Agentic AI Design Patterns

1️⃣ Reflection Loop Pattern - The Secret Behind Self-Improving AI

🧠 Concept
The Reflection Loop Pattern allows an AI agent to review its own output, identify flaws or gaps, and iteratively improve its results. It is much like a human performing code reviews on their own work.

It uses feedback from its own reflection before finalizing results, turning a “chatbot” into a self-critic — better logic, fewer errors.

🧩 Developer’s Analogy
Think of it as “unit testing for reasoning.”
The model doesn’t just produce an answer; it runs an internal feedback cycle to test, debug, and optimize its reasoning before presenting the final result.

⚙ How It Works
1️⃣ Generate an initial output
2️⃣ Critically review it (via reflection prompt or critique model)
3️⃣ Apply improvements or corrections
4️⃣ Repeat until quality stabilizes or performance goals are met

💼 Why It Matters

• Produces higher-quality, more consistent answers
• Reduces hallucinations and reasoning errors
• Enables autonomous improvement without retraining

💡 When:
Output quality significantly outweighs speed considerations and errors carry meaningful consequences.

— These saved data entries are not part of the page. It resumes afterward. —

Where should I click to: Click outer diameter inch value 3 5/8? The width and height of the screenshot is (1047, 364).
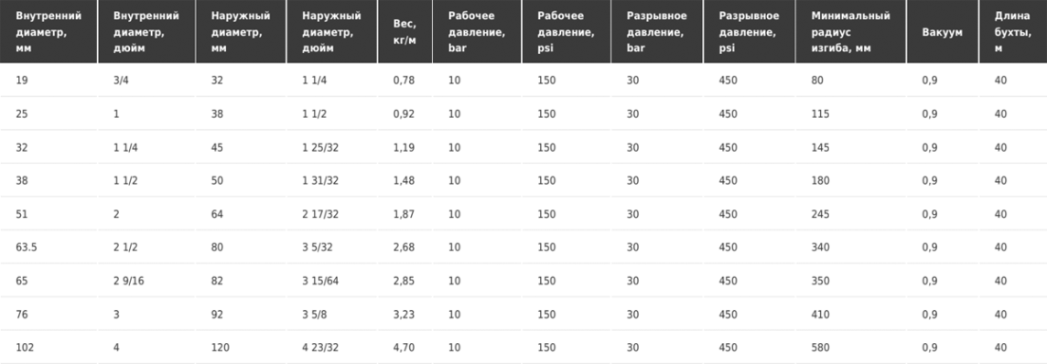pos(314,314)
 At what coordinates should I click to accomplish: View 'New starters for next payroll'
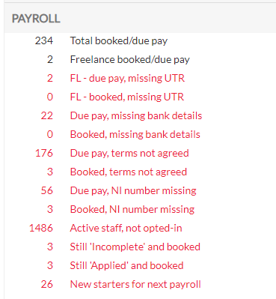[x=135, y=285]
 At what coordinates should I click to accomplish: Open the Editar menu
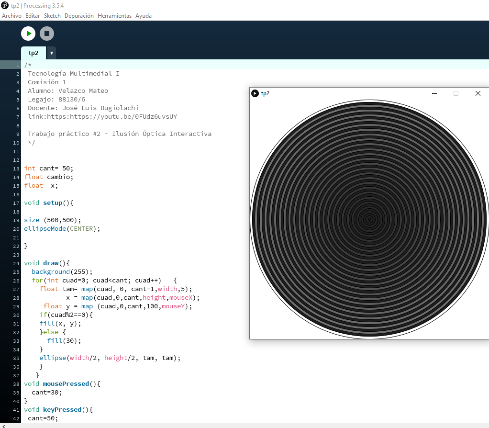[x=33, y=16]
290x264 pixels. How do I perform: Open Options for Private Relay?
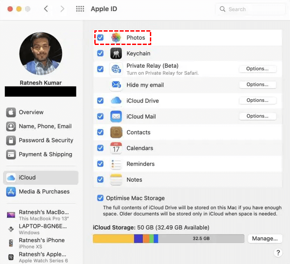point(258,69)
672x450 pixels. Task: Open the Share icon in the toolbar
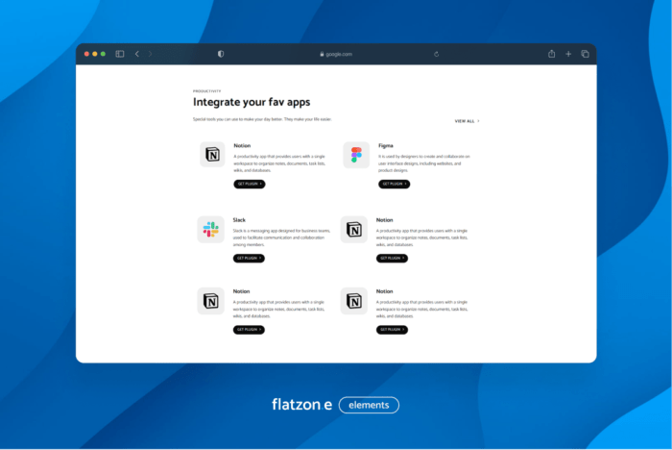pos(552,54)
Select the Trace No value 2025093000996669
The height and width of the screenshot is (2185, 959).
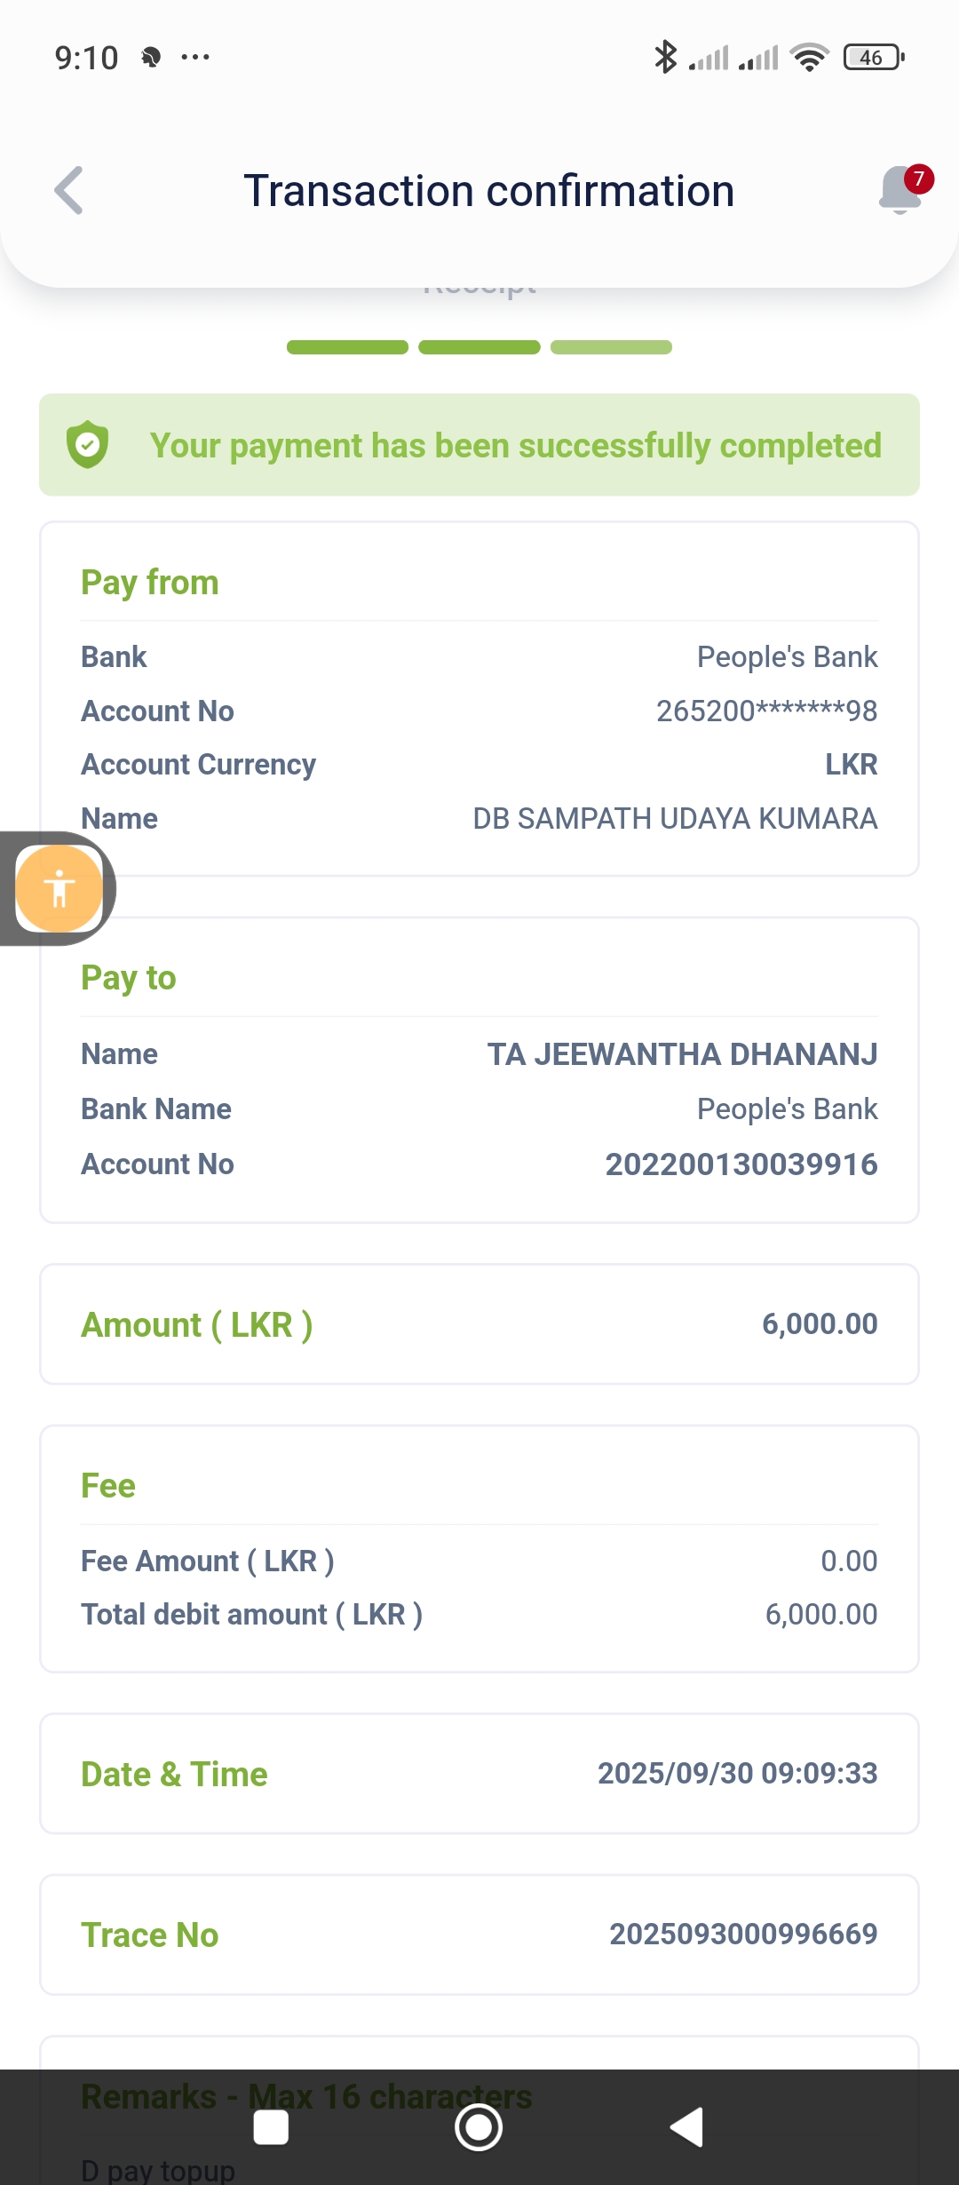[x=742, y=1934]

Ideal for:

• Code generation requiring security audits or compliance checks
• Content creation needing factual verification before publication
• Financial analysis where incorrect conclusions risk capital

⛔Limitations:

• Each reflection cycle increases token consumption and latency
• Without well-defined exit conditions, agents can loop unnecessarily
• Critique criteria must be specific and measurable; vague instructions like “check if this is good” produce inconsistent results

💡 Developer Template
You are a senior AI assistant.
Task: [complex task]
Step 1 – Draft: Generate your first attempt
Step 2 – Reflect: Identify weaknesses or gaps
Step 3 – Improve: Rewrite based on your reflection

💻 Example (Software Engineering)
Task: Optimize a Python function for performance.
1️⃣ The model writes initial code.
2️⃣ It reflects: “Loop inefficient — replace with list comprehension.”
3️⃣ It rewrites an optimized version.

By adding a Reflection Loop, the AI no longer acts like a one-shot responder; it behaves like a self-reviewing thinker. Each loop helps the AI:

• Detect gaps in reasoning
• Spot inconsistencies
• Refine before finalizing

This is how agentic systems evolve — gaining depth, reliability, and continuous improvement.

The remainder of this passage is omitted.